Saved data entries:
────────────────────────────────────────
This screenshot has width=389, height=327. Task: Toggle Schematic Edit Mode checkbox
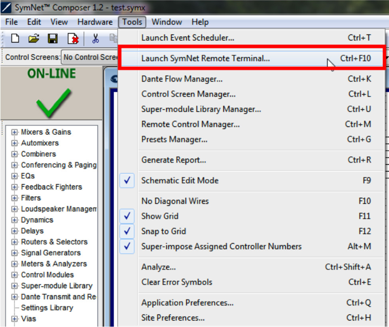tap(127, 181)
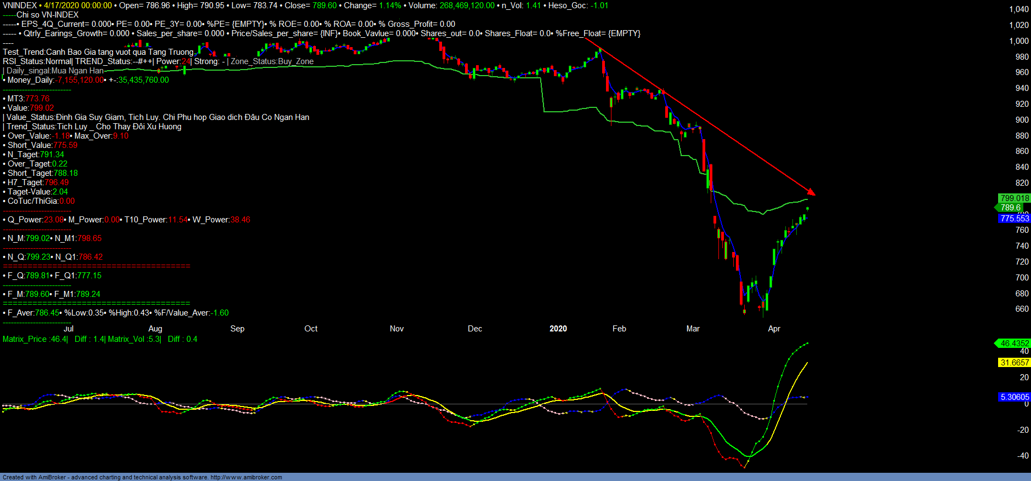Click the blue 5.30605 indicator label
Viewport: 1031px width, 481px height.
tap(1014, 397)
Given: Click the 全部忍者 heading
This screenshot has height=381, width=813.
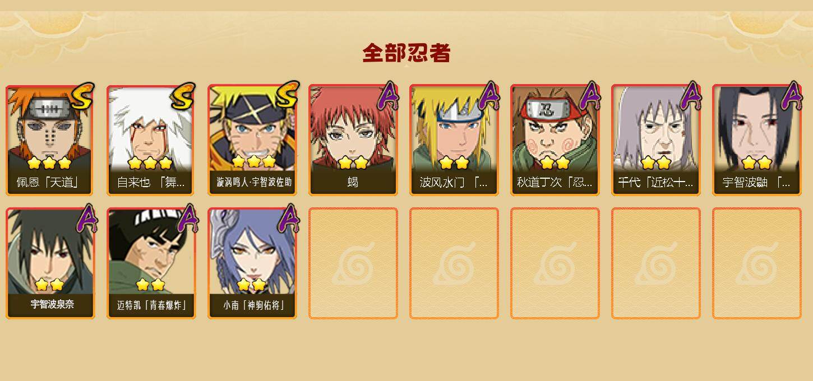Looking at the screenshot, I should click(x=407, y=53).
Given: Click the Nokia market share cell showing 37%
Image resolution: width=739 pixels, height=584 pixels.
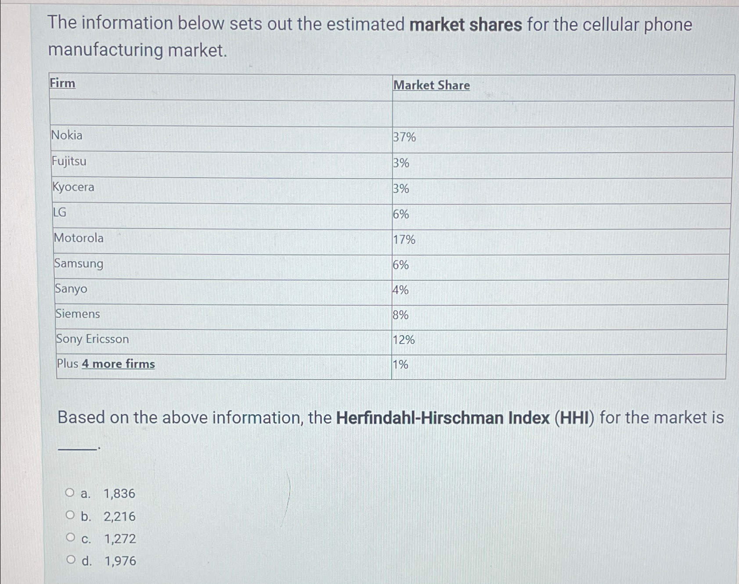Looking at the screenshot, I should (404, 136).
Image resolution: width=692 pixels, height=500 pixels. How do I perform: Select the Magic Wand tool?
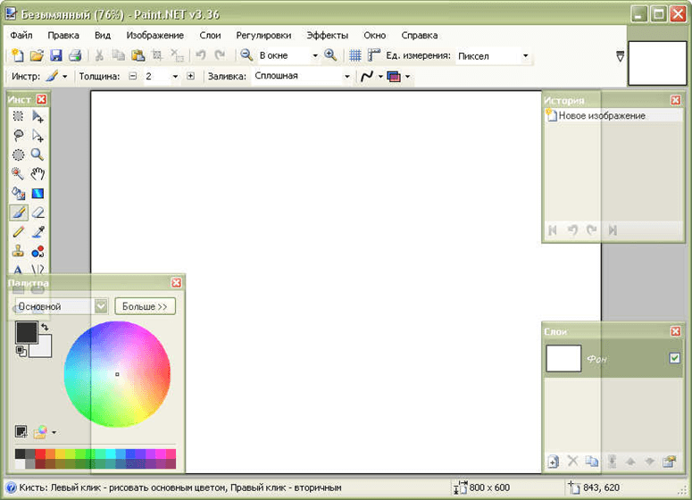[x=18, y=173]
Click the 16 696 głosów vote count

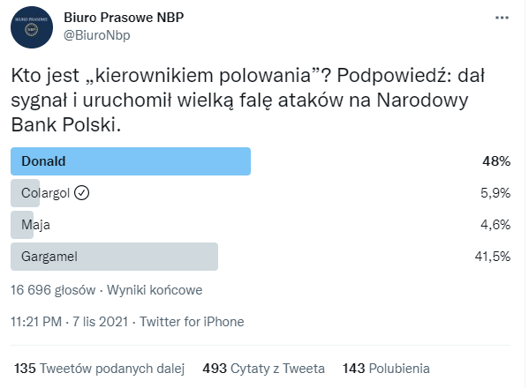[x=53, y=290]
────────────────────────────────────────
### Problem to work on
Write only the number of lines in the data where the word "Given" occurs.

### Task solution
2